#Une #présidentielle #anticipée #ça #passerait #comment
L’ancien Premier ministre Edouard Philippe (Horizons) a proposé, ce mardi, à Emmanuel Macron de nommer un Premier ministre en charge de faire adopter un budget, puis de démissionner et d’organiser une « élection présidentielle anticipée ». « C’est-à-dire qu’il part immédiatement après que le budget a été adopté », explique-t-il sur RTL.
Cet appel du maire du Havre fait écho aux nombreuses voix des citoyens questionnés par 20 Minutes, lundi, quelques heures après l’annonce de la démission de Sébastien Lecornu. Il s’ajoute à la demande de destitution du Président de la République, portée par LFI et réclamée par 101 députés.
Deux précédents en 1969 et 1974
Démission, destitution ou empêchement définitif : la Constitution de la Ve République envisage l’hypothèse d’une vacance définitive de la présidence. Le cas s’est d’ailleurs déjà produit à deux reprises. Le 28 avril 1969, après l’échec d’un référendum, le général de Gaulle avait démissionné. Et le 2 avril 1974, c’est la mort de Georges Pompidou qui avait entraîné l’empêchement définitif.
Jamais un président n’a en revanche été destitué. La procédure est complexe : elle ne peut être prononcée que par les deux tiers des parlementaires (sénateurs et députés confondus) et uniquement en cas de « manquement de Président de la République à ses devoirs manifestement incompatibles avec l’exercice de son mandat ».
Gérard Larcher président de la République par intérim ?
Mais qu’il s’agisse de démission, de destitution ou d’empêchement définitif, la procédure, ensuite, est la même. En cas de vacance de la présidence ou d’empêchement, les fonctions du président de la République sont provisoirement exercées par le président du Sénat. Et si celui-ci est à son tour empêché d’exercer ces fonctions, par le Gouvernement. Si Emmanuel Macron démissionnait, c’est donc Gérard Larcher (LR) qui occuperait la fonction de façon transitoire, comme Alain Poher l’a fait à deux reprises avant lui (en 1969 et 1974).
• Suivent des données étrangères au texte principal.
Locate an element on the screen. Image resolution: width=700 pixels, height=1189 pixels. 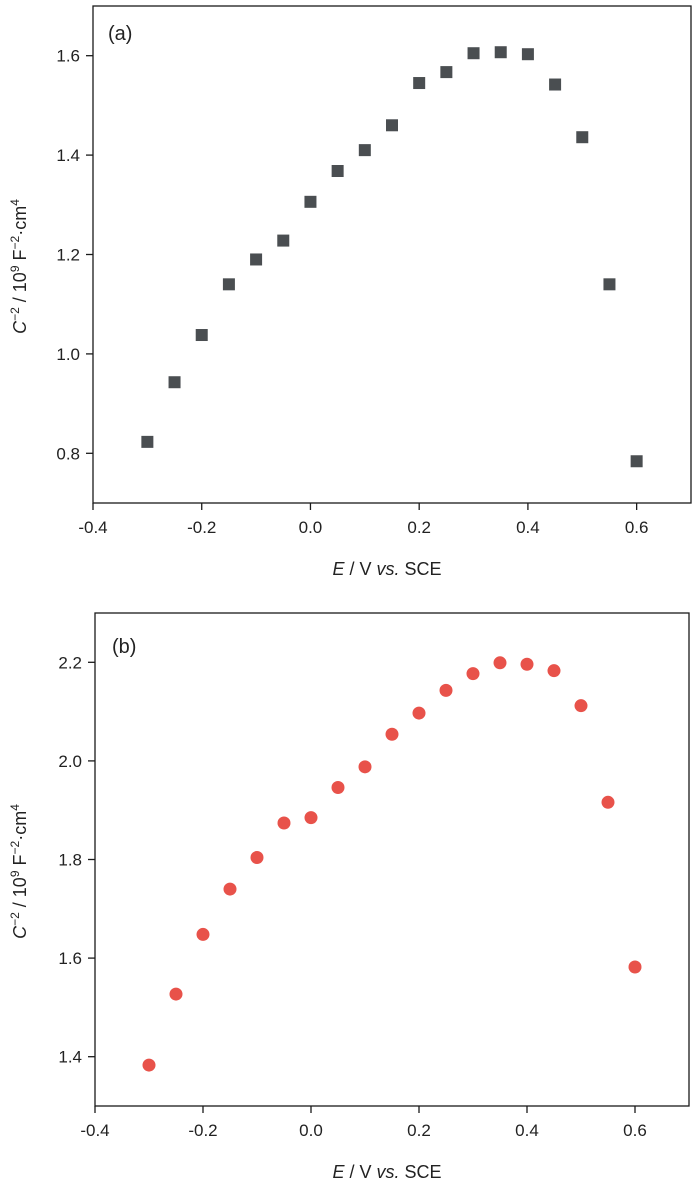
y-tick-label: 2.2 is located at coordinates (70, 662).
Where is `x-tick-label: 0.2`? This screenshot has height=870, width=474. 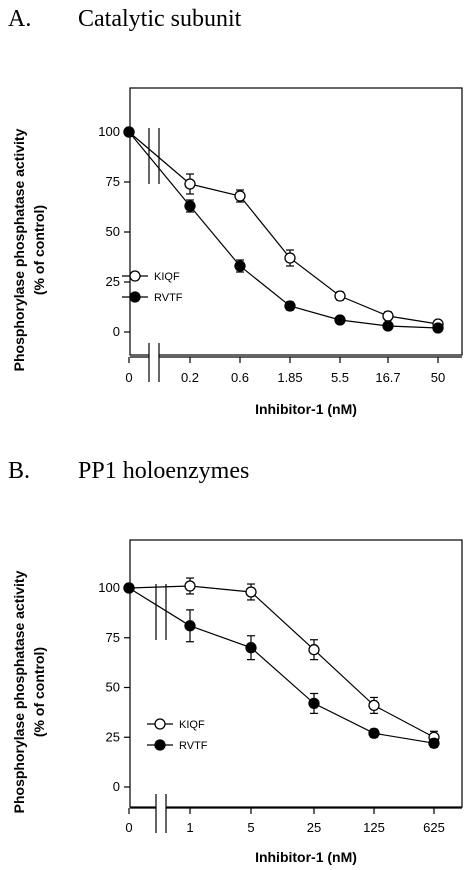
x-tick-label: 0.2 is located at coordinates (190, 378).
Ce président par intérim a des pouvoirs limités. Il ne peut pas dissoudre l’Assemblée nationale, organiser de référendum ou réviser la Constitution.
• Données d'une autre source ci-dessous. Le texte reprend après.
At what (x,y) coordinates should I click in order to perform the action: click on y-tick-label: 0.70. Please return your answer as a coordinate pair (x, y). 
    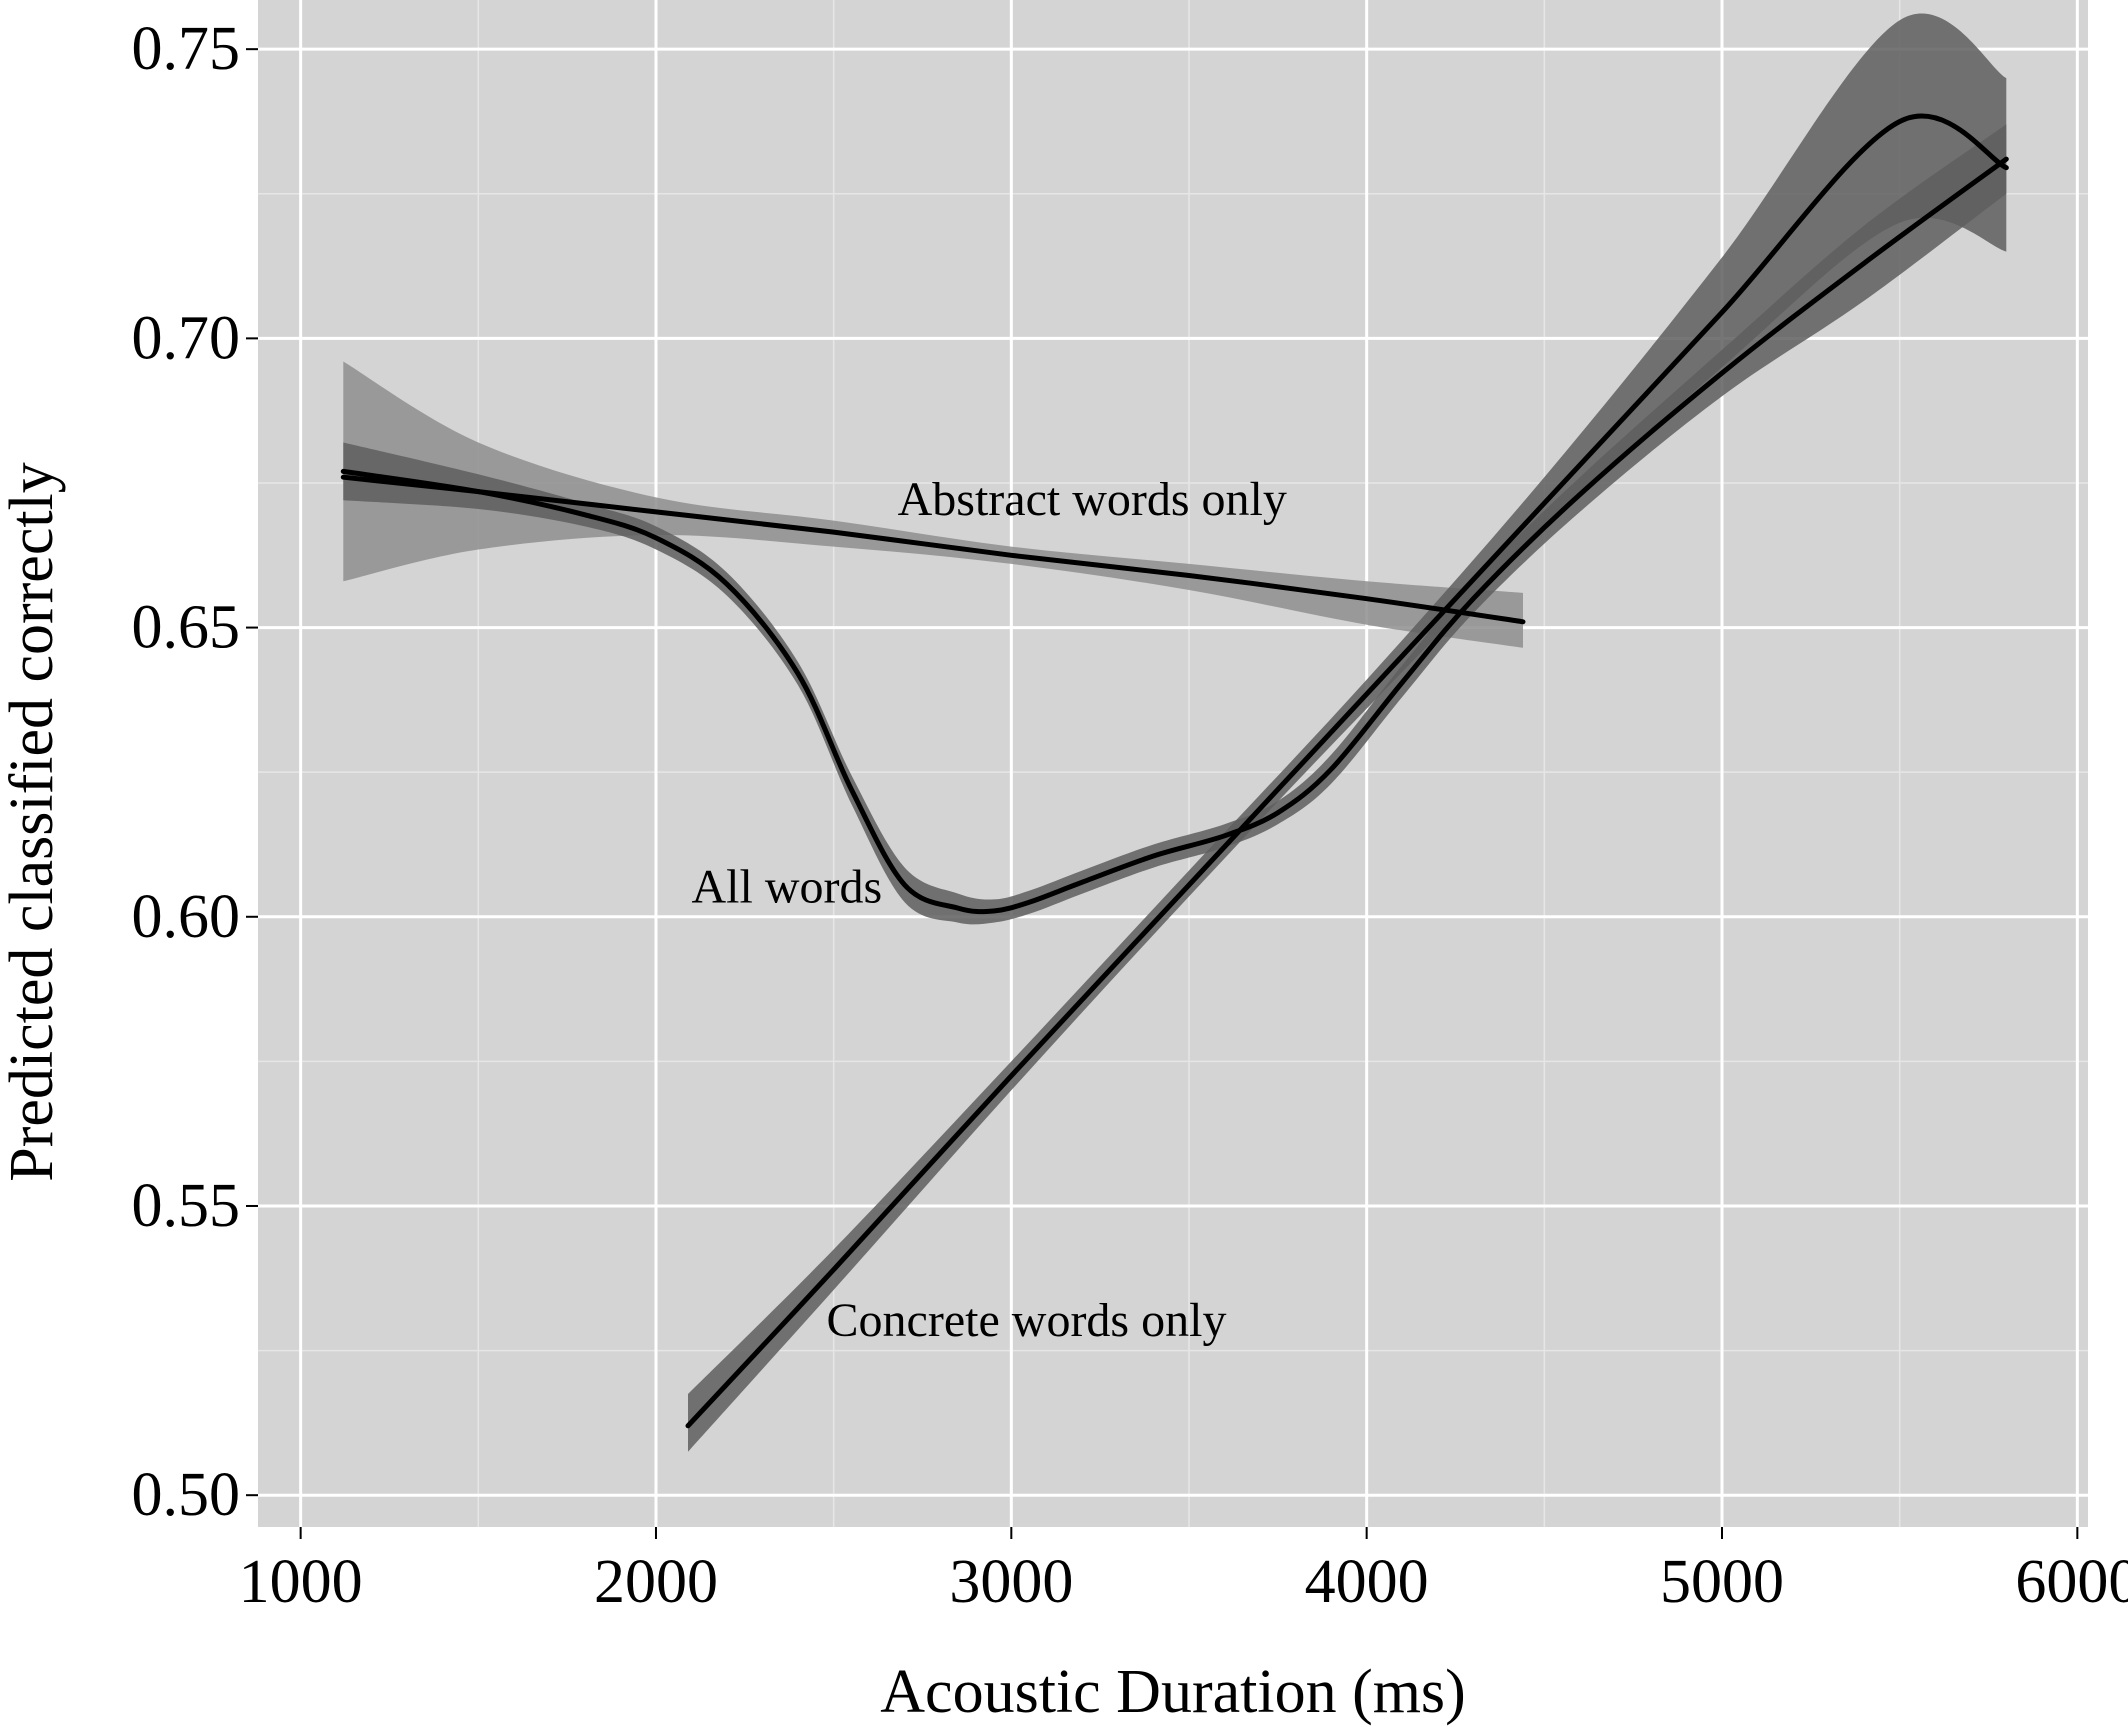
    Looking at the image, I should click on (186, 338).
L’élection du nouveau président aura ensuite lieu entre vingt et trente-cinq jours après l’ouverture de la vacance ou la déclaration du caractère définitif de l’empêchement. Le nouveau président est alors élu pour cinq ans et non pas pour terminer le mandat non achevé de son prédécesseur.
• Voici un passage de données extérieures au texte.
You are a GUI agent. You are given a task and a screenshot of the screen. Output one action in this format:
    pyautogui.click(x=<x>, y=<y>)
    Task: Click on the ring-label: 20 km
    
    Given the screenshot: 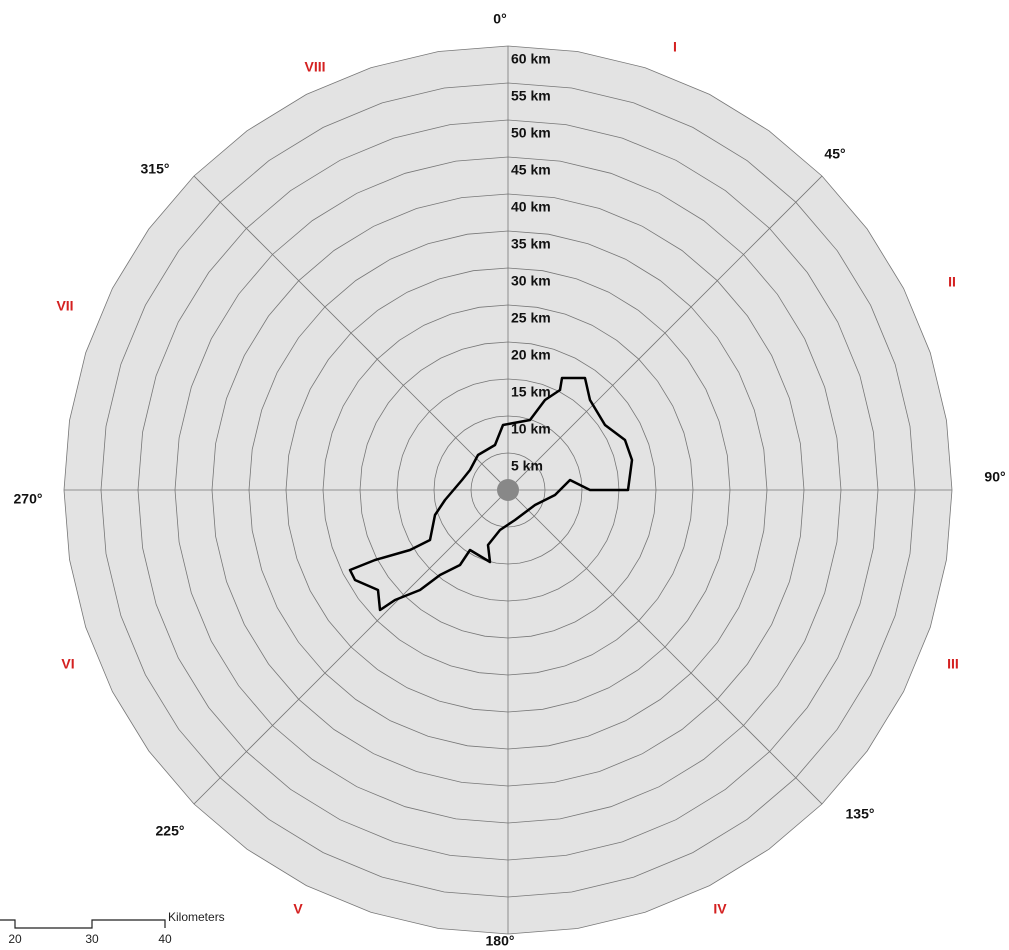 What is the action you would take?
    pyautogui.click(x=531, y=355)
Notre dossier sur Emmanuel Macron
Par ailleurs, même en cas d’élection présidentielle anticipée, Emmanuel Macron ne pourra pas se représenter. Depuis la révision constitutionnelle de 2008, le nombre de mandats successifs est limité à deux. Et une question de 2022 du sénateur Jean-Louis Masson a permis de lever une interrogation : l’interdiction d’un troisième mandat consécutif est également valable en cas d’élection présidentielle anticipée. Si le cœur lui en dit, Emmanuel Macron a donc le droit de briguer un troisième mandat… mais ce ne sera pas le prochain (que l’élection soit anticipée, ou pas).